WHAT THE EXERCISE ASKS:
List every line below that contains the string "width", matching case exactly.

INPUT DATA:
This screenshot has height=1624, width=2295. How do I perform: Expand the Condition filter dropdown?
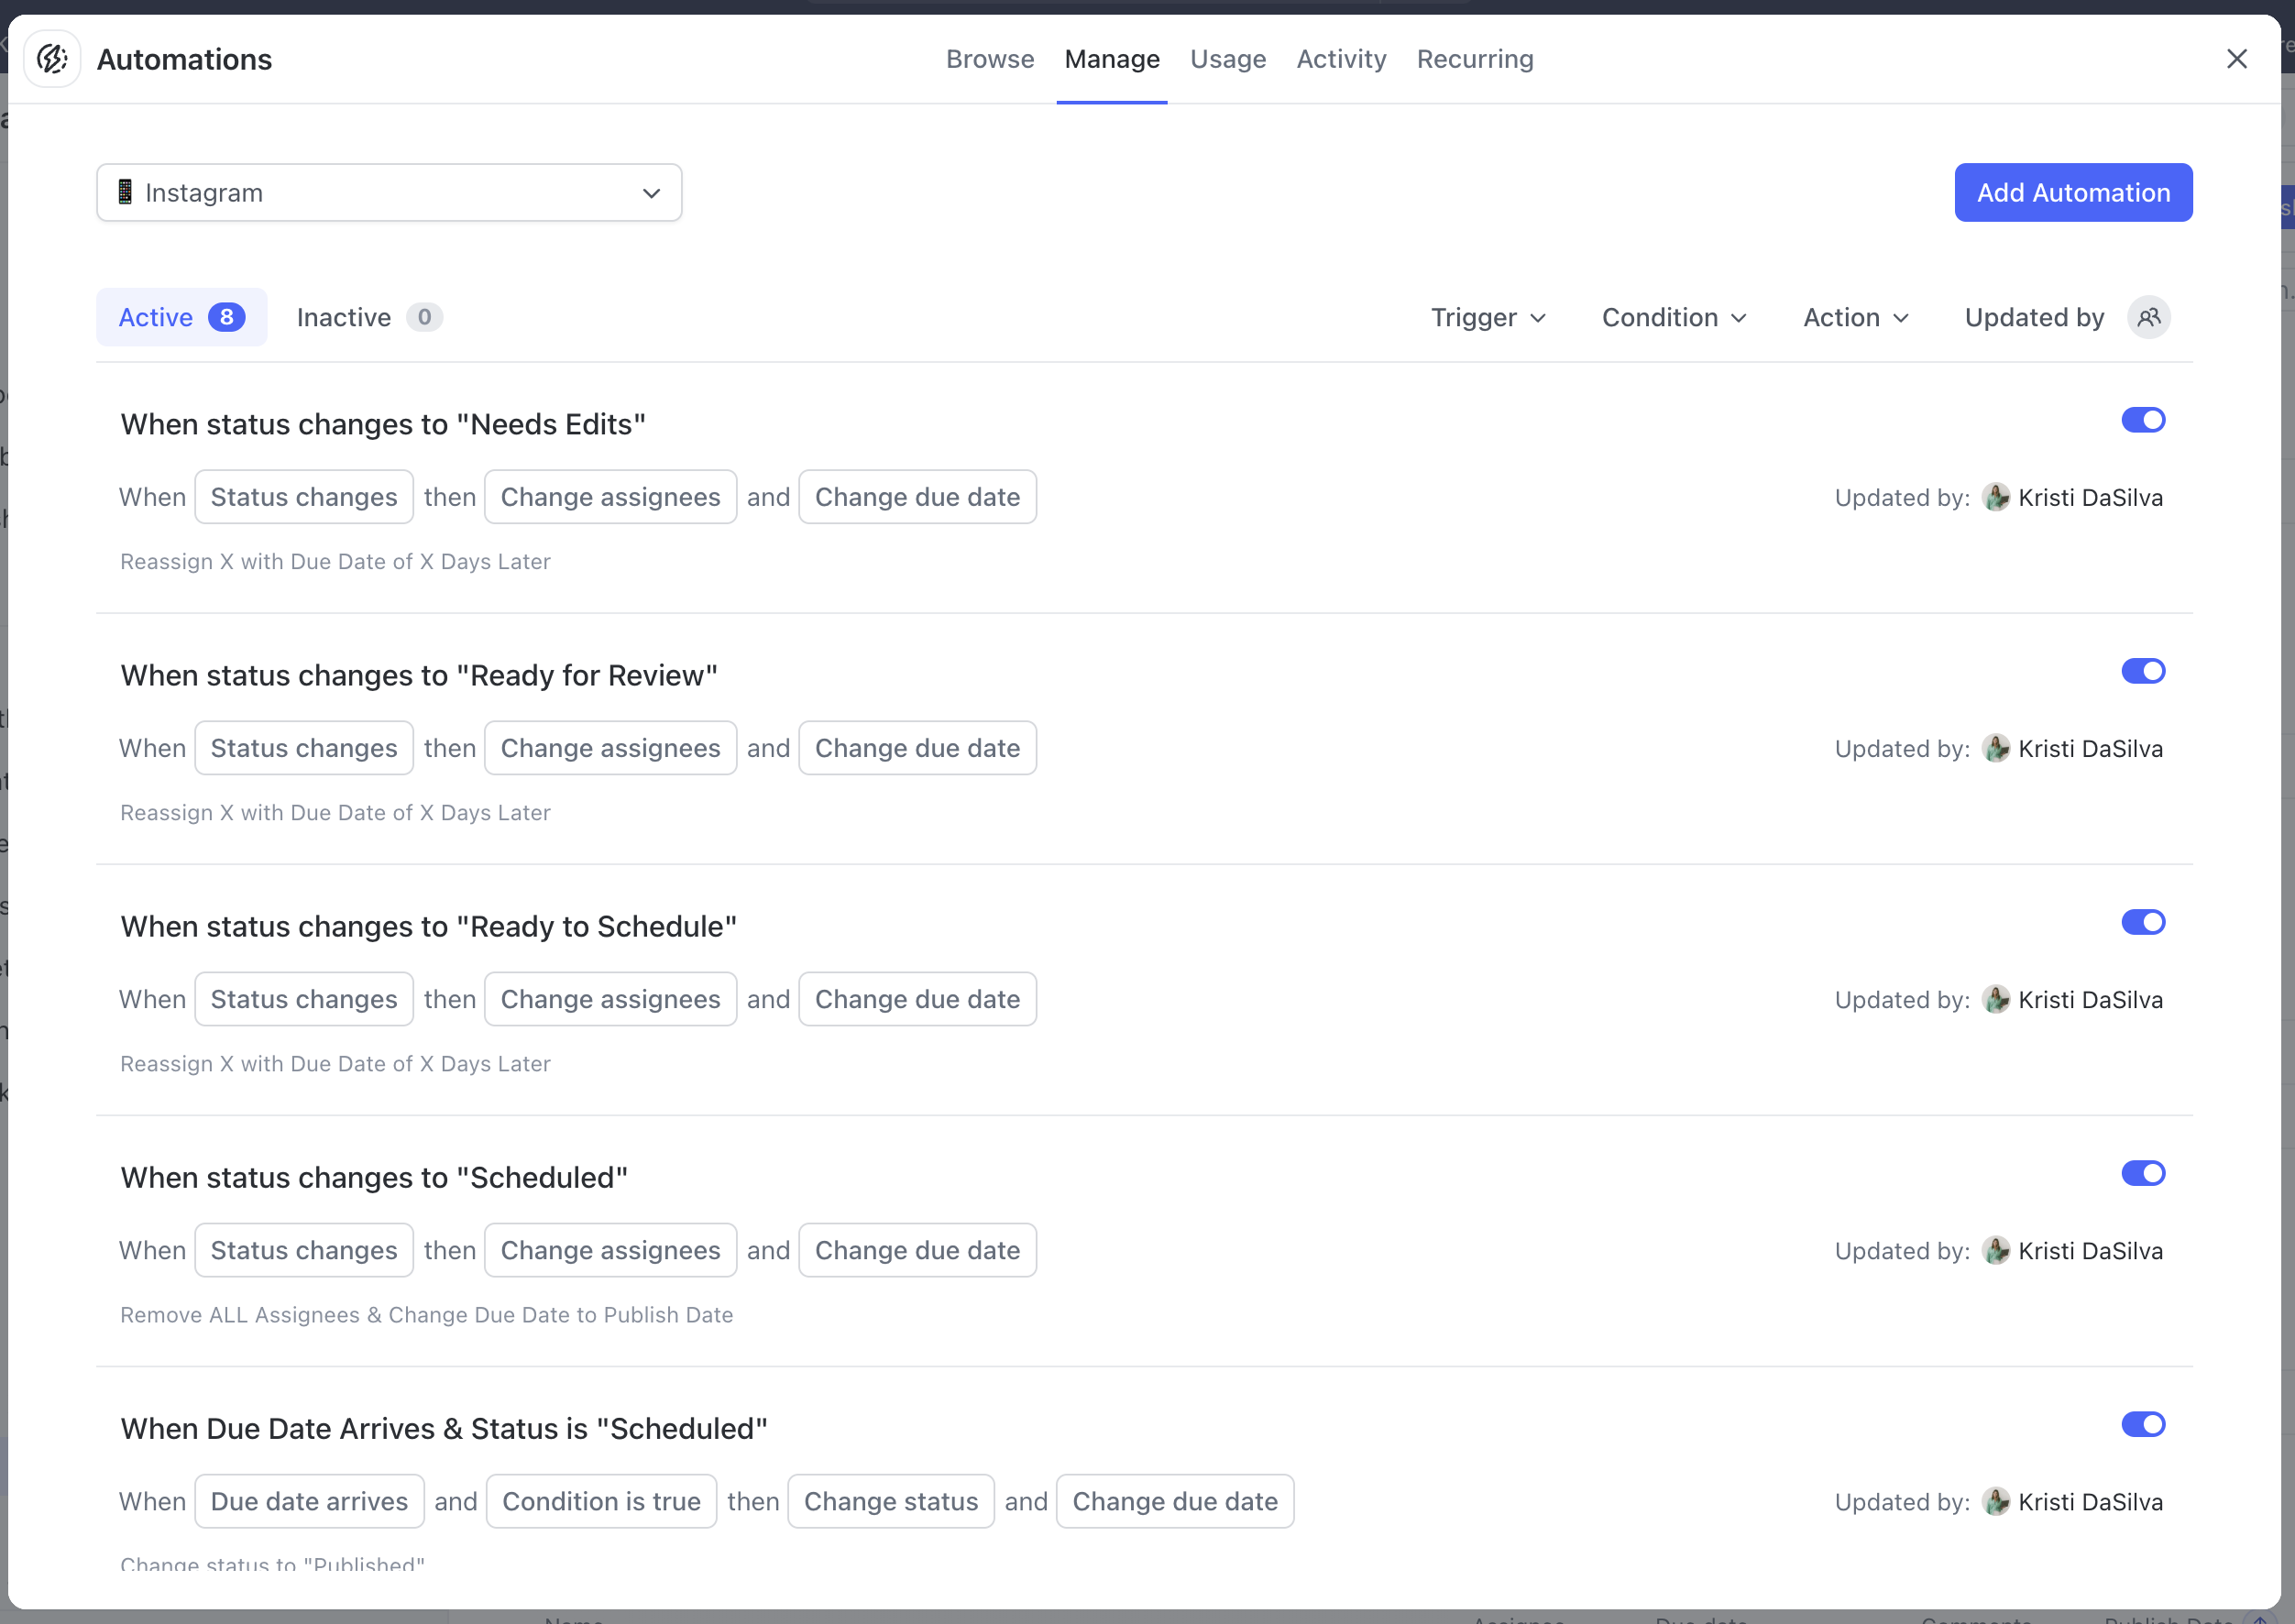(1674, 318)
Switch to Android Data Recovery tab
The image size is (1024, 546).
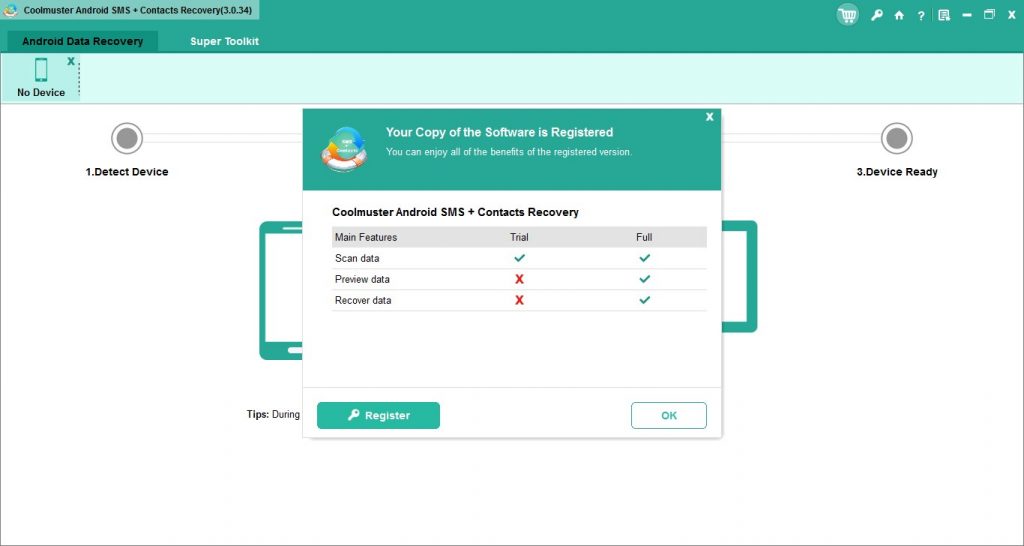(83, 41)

...

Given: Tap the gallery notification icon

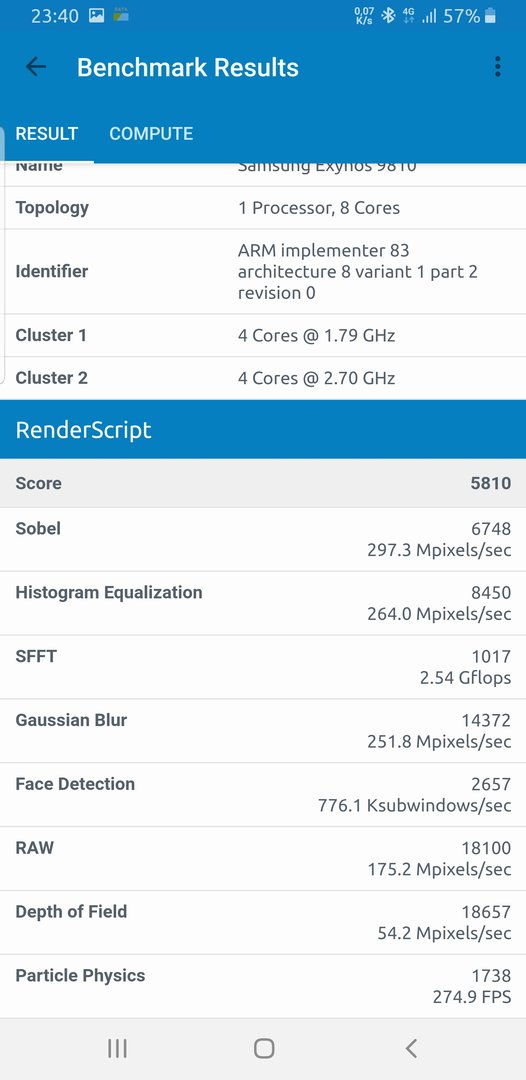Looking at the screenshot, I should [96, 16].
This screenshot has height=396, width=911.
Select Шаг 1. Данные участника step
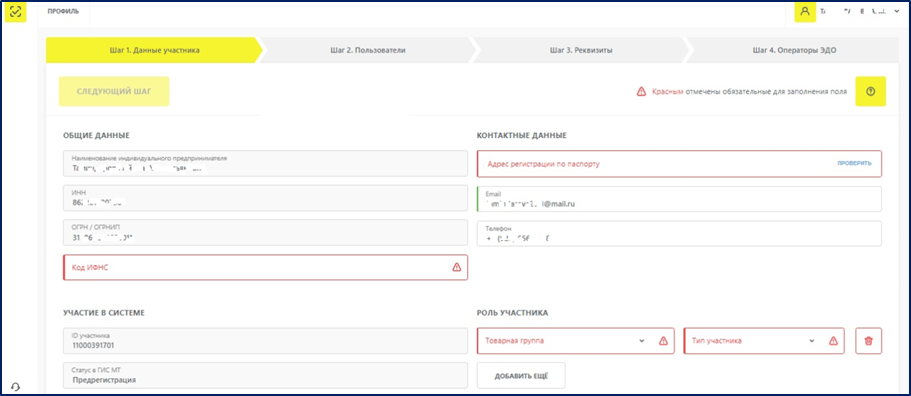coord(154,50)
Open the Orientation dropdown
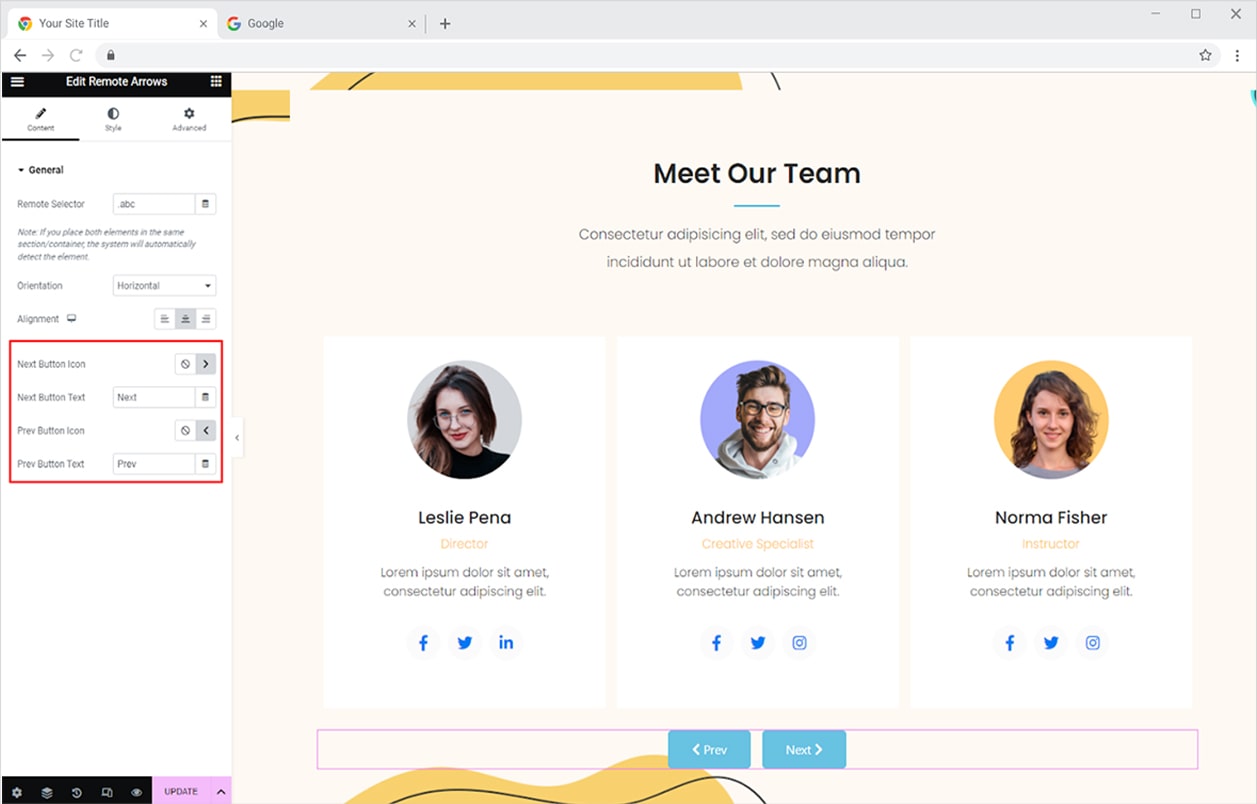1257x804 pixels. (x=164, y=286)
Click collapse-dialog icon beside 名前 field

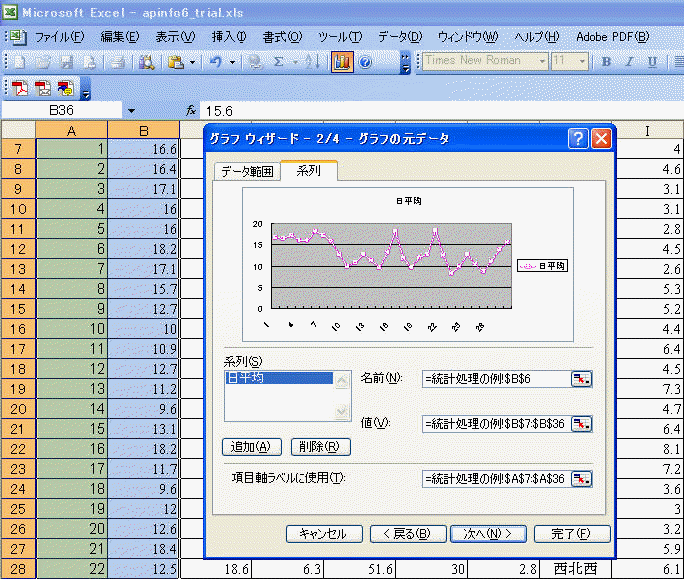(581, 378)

TASK OUTPUT:
This screenshot has height=1624, width=2295. How do I perform: Expand the Condition filter dropdown?
This screenshot has height=396, width=911.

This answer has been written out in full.